米インターネット検索大手のヤフーは12日、ネット検索最大手のグーグ
ルとネット広告事業で提携すると発表した。ヤフーはソフトウエア最大手
の米マイクロソフトとの提携交渉を打ち切ったことも発表、今後はグーグ
ルとの提携を足がかりにして競争の激化するネット業界での生き残りをか
ける。ヤフーは自社サイトの一部に、グーグルから配信を受けた検索連動
型のネット広告を表示して広告収入を増やし、ネット事業の収益改善を図
る。

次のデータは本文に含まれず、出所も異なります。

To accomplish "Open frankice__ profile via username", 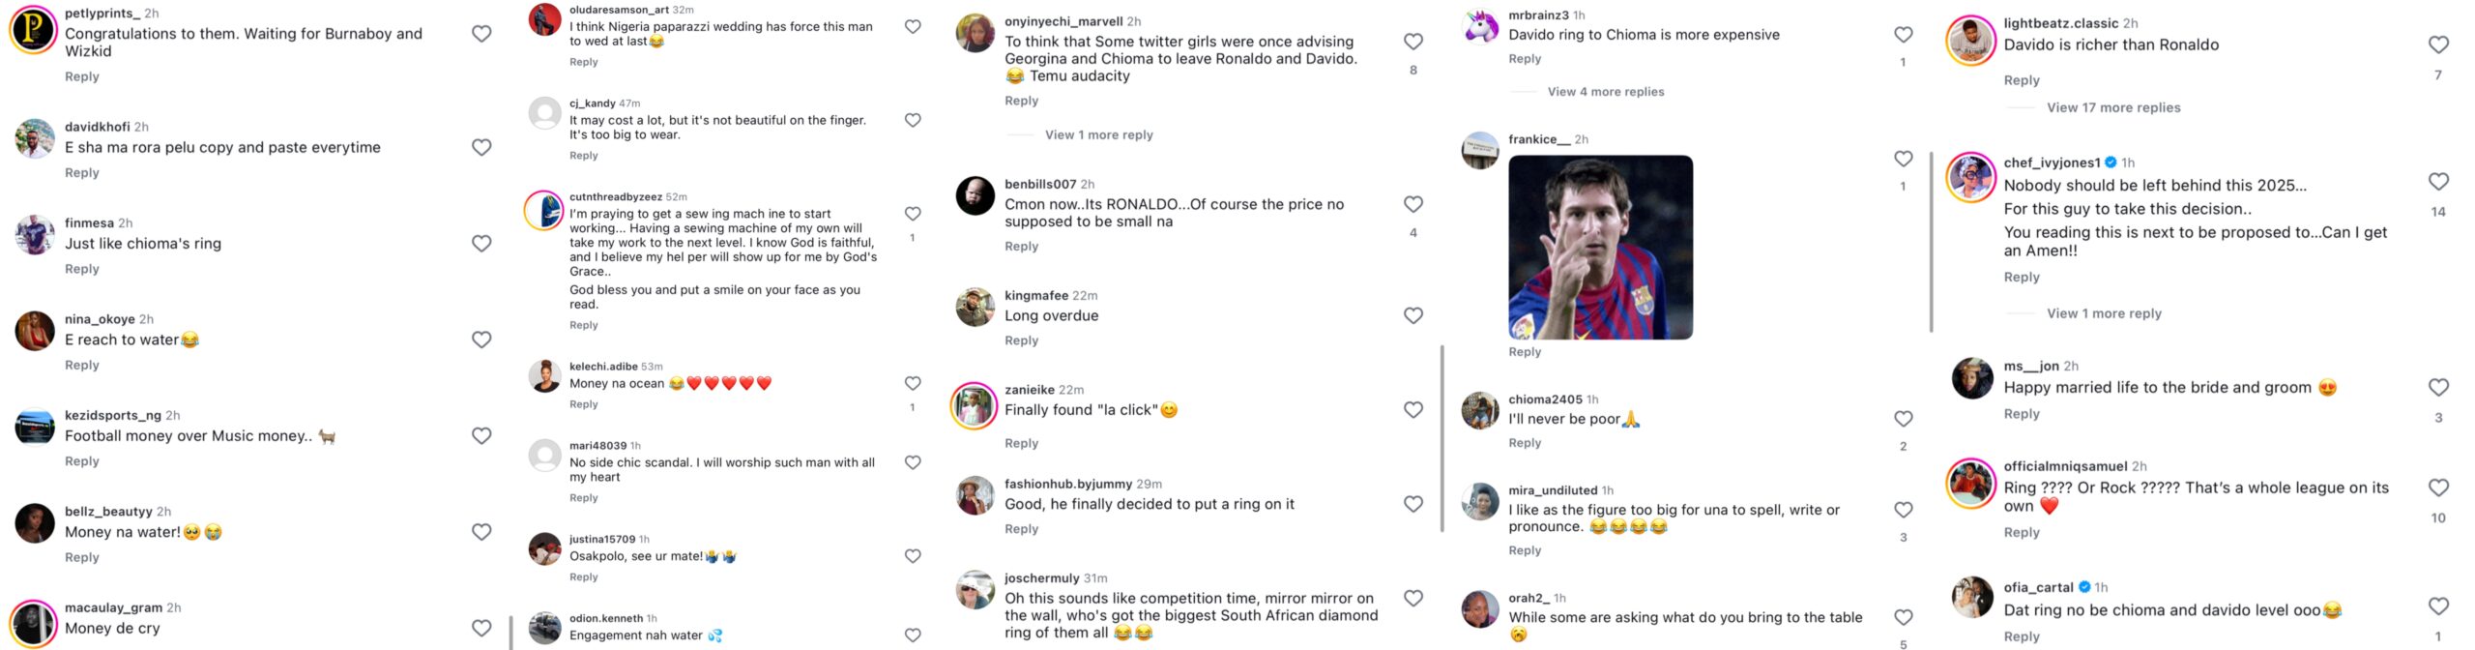I will point(1539,139).
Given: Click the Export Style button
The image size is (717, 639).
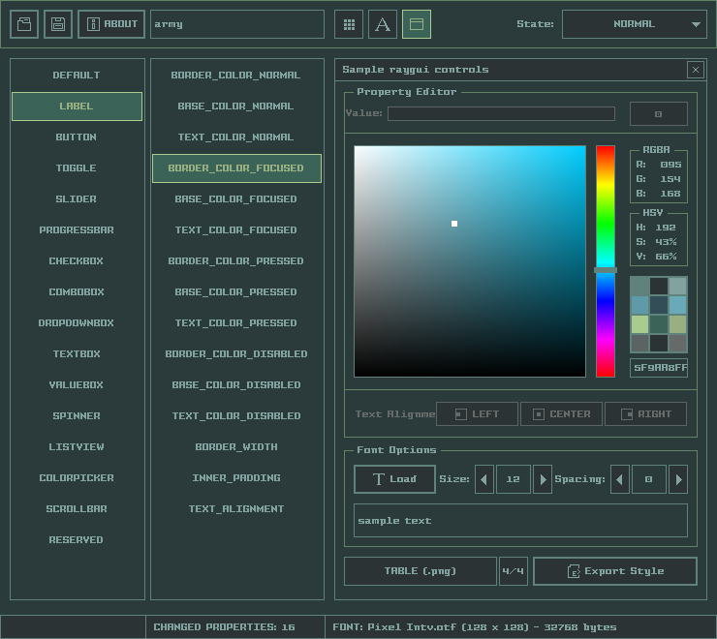Looking at the screenshot, I should coord(615,571).
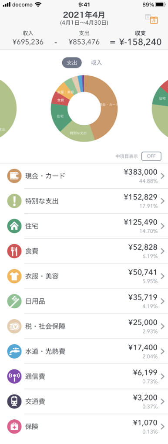Tap the 現金・カード wallet icon
Screen dimensions: 168x444
click(x=14, y=176)
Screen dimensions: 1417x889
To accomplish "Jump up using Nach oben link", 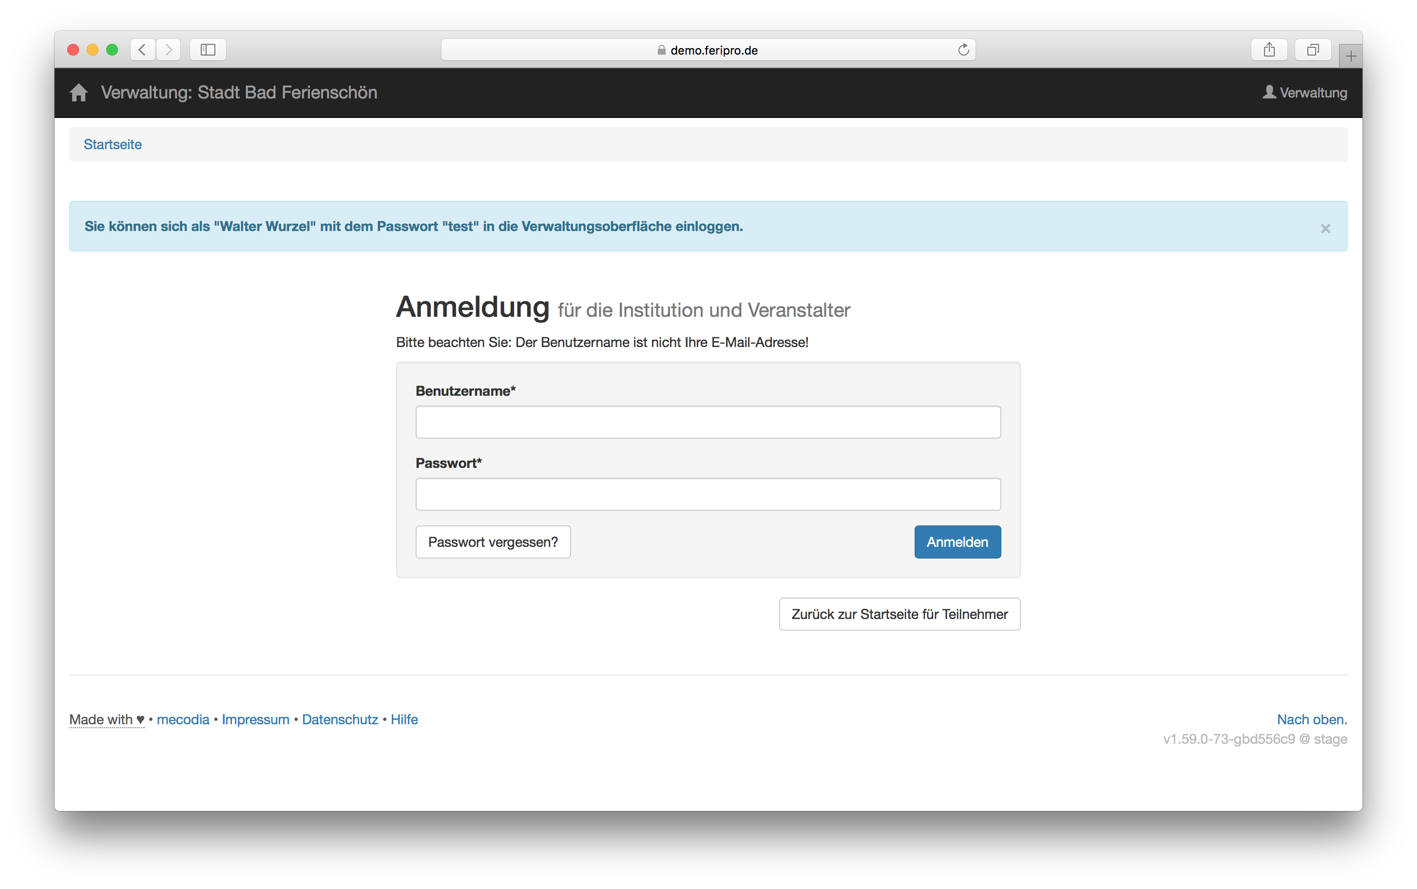I will [1311, 720].
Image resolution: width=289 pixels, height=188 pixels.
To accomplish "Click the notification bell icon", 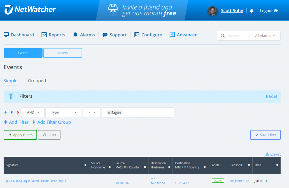I will (251, 11).
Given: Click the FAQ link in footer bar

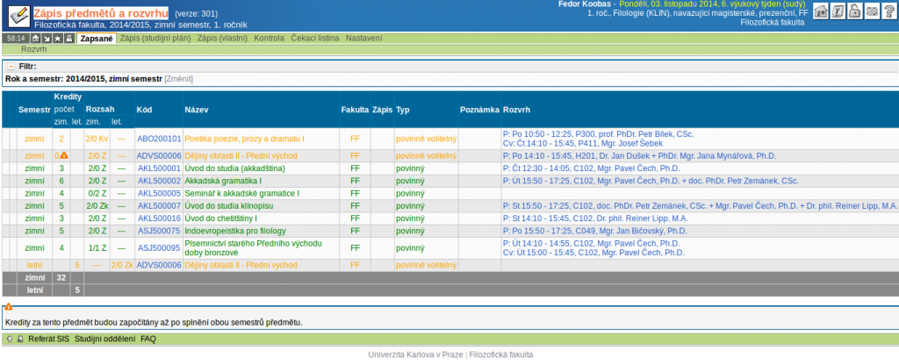Looking at the screenshot, I should (x=148, y=338).
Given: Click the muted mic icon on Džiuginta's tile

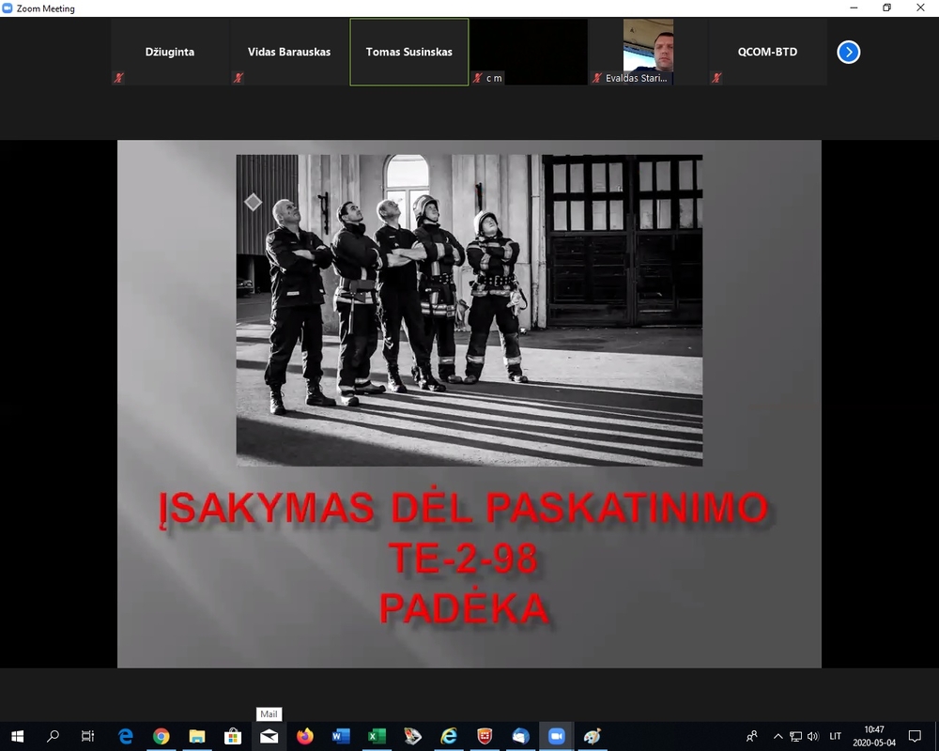Looking at the screenshot, I should [118, 78].
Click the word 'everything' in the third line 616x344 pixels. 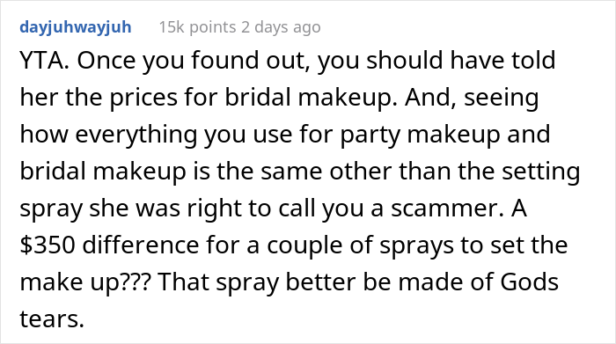pyautogui.click(x=136, y=135)
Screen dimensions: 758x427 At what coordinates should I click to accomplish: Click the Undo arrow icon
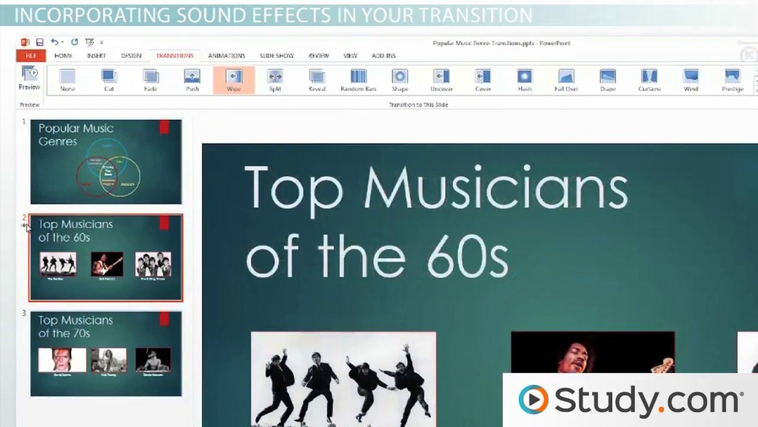54,43
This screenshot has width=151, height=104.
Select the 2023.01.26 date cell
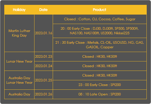point(44,94)
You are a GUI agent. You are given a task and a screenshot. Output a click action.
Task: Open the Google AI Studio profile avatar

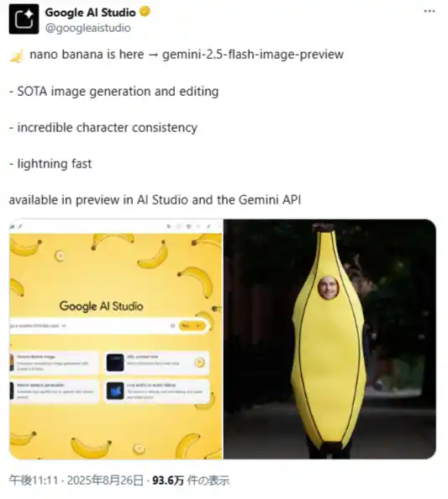tap(24, 19)
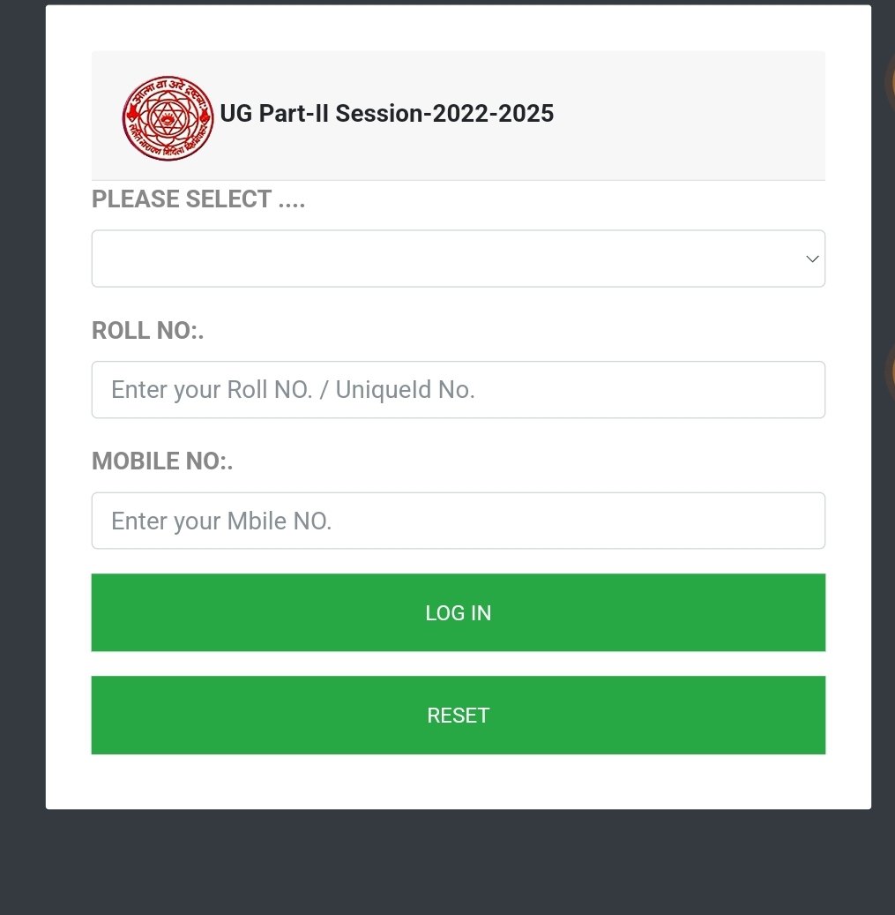Image resolution: width=895 pixels, height=915 pixels.
Task: Click the 'Enter your Mbile NO.' placeholder text
Action: (x=221, y=521)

ヤフーによると、年間8億ドル前後の増収効果があるという。提携は
北米市場に限定しており、独占禁止法への抵触を避けるため、グーグルと
の間に「非独占契約」を結び、競合他社の参加も可能にした。提携期間は
最長10年。契約には、2年以内にヤフーの経営陣が入れ替わった場合に
は提携を解消し、ヤフー側が違約金として2億5000万ドルを支払うと
いう買収防衛策も盛り込まれた。

 

米ネット検索市場でシェア6割のグーグルと2割のヤフーによる一位と二
位の提携と言う結果に終わったことによって、ネット検索で後れをとるマ
イクロソフトの起死回生策は失敗に終わった。グーグルは検索連動型のネ
ット広告をはじめとして、検索エンジンの市場を変えていき、後発ながら
もついにはその覇権を握った。ヤフーはマイクロソフトの買収提案から実
質的に救済される形で、グーグルの庇護を受けることを選択した格好とな
った。これによって、誰が一番得をしたのかはある程度の時間が経たなけ
ればわからないが、少なくともマイクロソフトはネット検索での遅れを取
り戻すことは難しくなった。ただし、グーグルの「天下」がこれからも続
くとは限らないものだ。提携がどれほどの実を結ぶのか、これも不透明な
ものがある。検索エンジンを押さえて、さて次はどうするのかと言うビジ
ョンを描けなければならないだろう。